The Monterey County Sheriff’s Office could be providing some law enforcement coverage in Santa Cruz next week as the mourning city lays two slain officers to rest.

Monterey County Sheriff Scott Miller says that the local sheriff’s office is making plans to help during the funeral procession for detectives Sgt. Loran "Butch" Baker and Elizabeth Butler, killed Tuesday in a Santa Cruz shooting.

Though details for assistance are still being finalized, a number of the local sheriff’s personnel will be attending the 17-mile long procession March. 7, Miller says.

The police officers’ deaths, a blow to the small town, made national news. A headline for a story by The Associated Press read: “Slain Santa Cruz police officers were taken by surprise.”

“There no such thing as a routine event in the life of a law enforcement officer,” Miller says. “There’s no routine traffic stop, there’s no routine interview, there’s no routine dispatched call. Everything we do is fraught with this type of deadly potential.”

One thing that can help in any situation is information. Santa Cruz police are just now learning about the suspect Jeremey Goulet’s many arrests for sex-related crimes, according to the AP.

Miller says the local sheriff’s office is in the process of implementing a new records management system that would allow officers to quickly access crime reports from other law enforcement agencies in the county.

Almost every city in the county already uses the system, which makes the latest suspect information available to everyone on the network. Salinas Police Department doesn’t use the system, and the Monterey Police Department and the Monterey County Sheriff’s office just got approval to implement it.

Even with these new tools, though, in some cases it’s difficult to avoid tragedy, Miller says.

“You don’t always have the luxury of being able to determine the complete criminal history of someone who you are about to contact,” Miller says.
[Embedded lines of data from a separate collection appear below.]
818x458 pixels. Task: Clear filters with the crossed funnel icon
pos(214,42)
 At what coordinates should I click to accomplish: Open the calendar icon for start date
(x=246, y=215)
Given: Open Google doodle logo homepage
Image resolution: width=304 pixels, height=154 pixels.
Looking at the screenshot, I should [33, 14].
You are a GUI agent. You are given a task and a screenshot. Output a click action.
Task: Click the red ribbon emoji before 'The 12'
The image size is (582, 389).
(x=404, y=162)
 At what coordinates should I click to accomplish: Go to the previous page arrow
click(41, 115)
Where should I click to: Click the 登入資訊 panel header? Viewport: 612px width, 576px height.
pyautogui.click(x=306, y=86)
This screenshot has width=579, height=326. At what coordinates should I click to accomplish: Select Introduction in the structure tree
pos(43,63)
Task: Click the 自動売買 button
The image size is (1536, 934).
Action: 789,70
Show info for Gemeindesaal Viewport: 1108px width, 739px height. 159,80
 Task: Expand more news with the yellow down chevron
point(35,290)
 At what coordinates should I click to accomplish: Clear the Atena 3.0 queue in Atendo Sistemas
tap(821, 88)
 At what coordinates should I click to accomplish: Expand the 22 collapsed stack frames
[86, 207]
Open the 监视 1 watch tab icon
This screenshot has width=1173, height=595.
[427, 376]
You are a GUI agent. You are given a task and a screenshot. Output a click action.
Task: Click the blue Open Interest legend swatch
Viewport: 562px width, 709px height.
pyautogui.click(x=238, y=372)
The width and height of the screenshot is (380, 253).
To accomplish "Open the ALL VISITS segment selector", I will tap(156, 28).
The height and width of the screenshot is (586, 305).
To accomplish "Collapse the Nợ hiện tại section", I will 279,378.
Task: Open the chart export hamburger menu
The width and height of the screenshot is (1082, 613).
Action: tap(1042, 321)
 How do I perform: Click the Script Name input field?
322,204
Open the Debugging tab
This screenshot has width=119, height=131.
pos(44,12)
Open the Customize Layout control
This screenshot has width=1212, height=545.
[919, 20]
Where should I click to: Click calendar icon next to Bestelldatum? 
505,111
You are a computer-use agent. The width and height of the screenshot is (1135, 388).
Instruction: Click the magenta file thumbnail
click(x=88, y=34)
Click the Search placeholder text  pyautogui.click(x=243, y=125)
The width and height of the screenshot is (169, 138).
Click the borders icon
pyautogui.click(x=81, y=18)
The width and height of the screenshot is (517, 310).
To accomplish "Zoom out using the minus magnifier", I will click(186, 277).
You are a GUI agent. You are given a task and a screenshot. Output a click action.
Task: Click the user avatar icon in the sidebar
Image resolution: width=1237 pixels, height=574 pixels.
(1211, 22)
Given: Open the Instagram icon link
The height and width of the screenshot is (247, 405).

That’s especially true with suspects who tend to move around.

“If someone wants to lie in wait and ambush you there’s little you can do,” the sheriff says. “If someone has that kind of intent its a tough situation from the start.”

Baker and Butler had gone to the suspect’s house at 3pm Feb. 26 to question him about a misdemeanor sexual assault accusation, according to the AP.

The officers had been shouting at Goulet through his closed front door, trying to get his side of the story, the AP says. Goulet, 35, burst out of another door and opened fire with a .45-caliber handgun legally registered to him.

After shooting the detectives, Goulet stole their guns and attempted to escape in Baker’s car, according to the AP. The neighborhood was surrounded by law enforcement, so he left the car and tried to return to his house. When he was spotted by police he opened fire, and was killed in the shootout.

Police recovered both officers’ guns, Baker’s bulletproof vest, a passport, and a plane ticket to New Mexico, the AP says.

Scott Collins, assistant to Santa Cruz’s city manager, says a fund opened to support the police officers’ families has received an enormous response.

“It’s a shock to the community, it’s a shock to the police department and to the city employees who loved these officers,” he says “It’s a tremendous loss to our small police department who are our family.”